#### TESTO FORNITO:
⟨
Sanihelp.it – Aumentano gli stranieri che vivono e fanno figli in Italia: tra le sfide che questi flussi migratori portano, ci sono anche quelle sanitarie. L’anemia falciforme, o drepanocitosi, è una di queste.
Si tratta di una rara malattia del sangue, di origine genetica, storicamente poco presente nel nostro Paese, ma che rappresenta la forma più comune di emoglobinopatie in Africa, Medio Oriente e India. Chi proviene da questi Paesi ha maggiori probabilità di esserne affetto o portatore sano e dunque di avere bambini con questa malattia.
Uno studio dell’Università degli Studi di Ferrara ha confermato che lo screening neonatale per l’anemia falciforme potrebbe salvare moltissimi bambini nati in Italia. Il test si realizza attraverso l’analisi del sangue del cordone ombelicale mediante HPLC (cromatografia liquida ad alte prestazioni).
Lo screening neonatale è risultato essere estremamente utile per garantire una diagnosi precoce, in particolare per i neonati provenienti da aree geografiche ad alto rischio di emoglobinopatie.
⟩
[Dati di localizzazione con coordinate in pixel]
⟨
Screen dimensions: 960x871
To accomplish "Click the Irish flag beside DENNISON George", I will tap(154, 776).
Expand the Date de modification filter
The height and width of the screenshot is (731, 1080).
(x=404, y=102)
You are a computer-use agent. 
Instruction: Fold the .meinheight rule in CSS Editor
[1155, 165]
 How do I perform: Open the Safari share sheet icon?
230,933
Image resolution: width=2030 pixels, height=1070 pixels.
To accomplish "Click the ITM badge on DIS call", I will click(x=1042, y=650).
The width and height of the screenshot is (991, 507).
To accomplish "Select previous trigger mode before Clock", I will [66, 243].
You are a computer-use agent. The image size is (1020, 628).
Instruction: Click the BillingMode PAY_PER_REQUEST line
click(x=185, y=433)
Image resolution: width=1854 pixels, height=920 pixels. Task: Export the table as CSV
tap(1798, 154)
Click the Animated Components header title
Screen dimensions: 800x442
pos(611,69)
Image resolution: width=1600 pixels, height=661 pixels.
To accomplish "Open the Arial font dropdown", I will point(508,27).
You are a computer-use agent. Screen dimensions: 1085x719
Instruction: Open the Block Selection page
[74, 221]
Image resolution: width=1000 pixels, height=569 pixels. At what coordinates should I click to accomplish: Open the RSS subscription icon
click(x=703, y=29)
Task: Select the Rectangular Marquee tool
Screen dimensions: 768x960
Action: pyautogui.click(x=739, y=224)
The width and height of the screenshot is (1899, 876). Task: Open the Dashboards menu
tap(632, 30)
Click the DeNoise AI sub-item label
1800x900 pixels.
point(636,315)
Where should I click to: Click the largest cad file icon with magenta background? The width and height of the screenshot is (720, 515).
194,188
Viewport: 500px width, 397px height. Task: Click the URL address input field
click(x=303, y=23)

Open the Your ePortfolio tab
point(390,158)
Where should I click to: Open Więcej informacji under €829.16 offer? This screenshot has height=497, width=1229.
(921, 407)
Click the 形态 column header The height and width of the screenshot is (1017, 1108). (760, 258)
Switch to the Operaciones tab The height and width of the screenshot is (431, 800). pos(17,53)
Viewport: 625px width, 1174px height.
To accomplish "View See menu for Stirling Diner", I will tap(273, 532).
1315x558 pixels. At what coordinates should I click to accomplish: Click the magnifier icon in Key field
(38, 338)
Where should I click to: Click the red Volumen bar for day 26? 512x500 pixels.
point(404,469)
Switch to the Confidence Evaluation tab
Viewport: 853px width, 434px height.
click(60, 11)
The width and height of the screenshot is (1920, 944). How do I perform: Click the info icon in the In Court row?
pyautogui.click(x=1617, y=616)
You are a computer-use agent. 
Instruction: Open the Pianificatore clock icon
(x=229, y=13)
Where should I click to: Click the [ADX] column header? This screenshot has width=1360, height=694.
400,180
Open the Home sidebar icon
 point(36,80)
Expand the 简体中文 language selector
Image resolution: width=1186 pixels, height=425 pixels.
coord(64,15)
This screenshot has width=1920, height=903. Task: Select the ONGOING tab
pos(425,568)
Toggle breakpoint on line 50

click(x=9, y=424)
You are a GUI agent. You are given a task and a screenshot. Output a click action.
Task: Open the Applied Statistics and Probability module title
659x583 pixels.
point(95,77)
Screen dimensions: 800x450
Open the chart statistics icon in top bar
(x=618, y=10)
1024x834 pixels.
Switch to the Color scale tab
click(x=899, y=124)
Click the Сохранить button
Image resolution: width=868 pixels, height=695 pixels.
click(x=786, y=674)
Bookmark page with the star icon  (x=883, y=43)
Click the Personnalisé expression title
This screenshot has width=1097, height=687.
⟩
#### ELENCO COMPITI:
1. Secondo il testo sull'anemia falciforme, in che modo si realizza il test di screening neonatale?
2. Prosegui il testo sull'anemia falciforme a partire dalla sua ultima frase.
Le righe non servono per questo esercizio.

#### SOLUZIONI:
1. Con l'analisi del sangue del cordone ombelicale mediante HPLC (cromatografia liquida ad alte prestazioni).

2.
Questo screening può essere di grande utilità non solo per la prevenzione della morte da infezione nei primi anni di vita, ma anche per identificare i nuclei familiari che potrebbero giovarsi di una consulenza genetica. Una metodica dedicata, applicata a livello regionale, potrebbe diagnosticare anche altre emoglobinopatie con un costo di circa due euro per ogni test. Un ricovero per anemia falciforme ha un costo che si aggira attorno a 2.500 euro.
È stato inoltre calcolato che lo screening permette una riduzione dell’84% delle sepsi da pneumococco e della mortalità che scende dall’8 all’1,8%. Attualmente solo altri due centri in Italia stanno portando avanti progetti simili, in entrambi i casi rivolti solo alla popolazione a rischio.